What is needed: Reproduce the closing part of the entries exactly: the line with "This screenshot has height=429, width=592." and all lines after it, ending with the last line, and nothing else.

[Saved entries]
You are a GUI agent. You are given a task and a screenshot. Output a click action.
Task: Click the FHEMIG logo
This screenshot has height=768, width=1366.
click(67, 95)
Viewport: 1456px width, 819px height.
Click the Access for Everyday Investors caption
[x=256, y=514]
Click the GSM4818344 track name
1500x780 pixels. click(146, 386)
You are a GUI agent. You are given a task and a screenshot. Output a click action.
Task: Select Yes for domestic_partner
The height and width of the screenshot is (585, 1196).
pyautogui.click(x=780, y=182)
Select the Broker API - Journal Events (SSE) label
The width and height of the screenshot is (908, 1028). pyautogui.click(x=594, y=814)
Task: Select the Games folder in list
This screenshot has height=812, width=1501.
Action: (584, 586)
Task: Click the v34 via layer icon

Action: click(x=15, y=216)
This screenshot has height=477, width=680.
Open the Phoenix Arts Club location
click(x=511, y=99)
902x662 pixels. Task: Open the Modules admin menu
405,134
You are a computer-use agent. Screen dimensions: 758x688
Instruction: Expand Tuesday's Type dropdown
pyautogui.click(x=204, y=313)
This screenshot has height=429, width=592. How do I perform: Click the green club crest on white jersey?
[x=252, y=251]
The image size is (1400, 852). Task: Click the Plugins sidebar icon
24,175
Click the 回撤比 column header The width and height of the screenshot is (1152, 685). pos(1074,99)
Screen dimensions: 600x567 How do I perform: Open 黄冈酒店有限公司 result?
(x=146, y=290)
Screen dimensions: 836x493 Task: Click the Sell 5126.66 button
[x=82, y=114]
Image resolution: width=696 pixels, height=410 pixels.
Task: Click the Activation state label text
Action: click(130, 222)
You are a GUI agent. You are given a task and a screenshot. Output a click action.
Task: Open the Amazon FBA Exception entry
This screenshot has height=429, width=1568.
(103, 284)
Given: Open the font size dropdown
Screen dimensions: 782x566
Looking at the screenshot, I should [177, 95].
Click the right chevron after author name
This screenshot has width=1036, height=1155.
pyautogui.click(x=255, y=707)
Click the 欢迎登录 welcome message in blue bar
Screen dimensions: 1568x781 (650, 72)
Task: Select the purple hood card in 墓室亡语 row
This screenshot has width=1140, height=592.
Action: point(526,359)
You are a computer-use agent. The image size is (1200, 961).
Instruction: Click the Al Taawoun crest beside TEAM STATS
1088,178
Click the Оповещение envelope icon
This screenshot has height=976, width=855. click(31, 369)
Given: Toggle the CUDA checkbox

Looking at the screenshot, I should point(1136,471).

Reply to the exercise:
This screenshot has height=429, width=592. How do I perform: Click the green club crest on white jersey?
[x=252, y=251]
The image size is (1400, 852). Task: Click the Plugins sidebar icon
24,175
Click the 回撤比 column header The width and height of the screenshot is (1152, 685). pos(1074,99)
Screen dimensions: 600x567 How do I perform: Open 黄冈酒店有限公司 result?
(x=146, y=290)
Screen dimensions: 836x493 Task: Click the Sell 5126.66 button
[x=82, y=114]
Image resolution: width=696 pixels, height=410 pixels.
Task: Click the Activation state label text
Action: click(130, 222)
You are a GUI agent. You are given a task and a screenshot. Output a click action.
Task: Open the Amazon FBA Exception entry
This screenshot has height=429, width=1568.
(103, 284)
Given: Open the font size dropdown
Screen dimensions: 782x566
Looking at the screenshot, I should [177, 95].
Click the right chevron after author name
This screenshot has width=1036, height=1155.
pyautogui.click(x=255, y=707)
Click the 欢迎登录 welcome message in blue bar
Screen dimensions: 1568x781 (650, 72)
Task: Select the purple hood card in 墓室亡语 row
This screenshot has width=1140, height=592.
Action: point(526,359)
You are a computer-use agent. The image size is (1200, 961).
Instruction: Click the Al Taawoun crest beside TEAM STATS
1088,178
Click the Оповещение envelope icon
This screenshot has height=976, width=855. click(31, 369)
Given: Toggle the CUDA checkbox

Looking at the screenshot, I should point(1136,471).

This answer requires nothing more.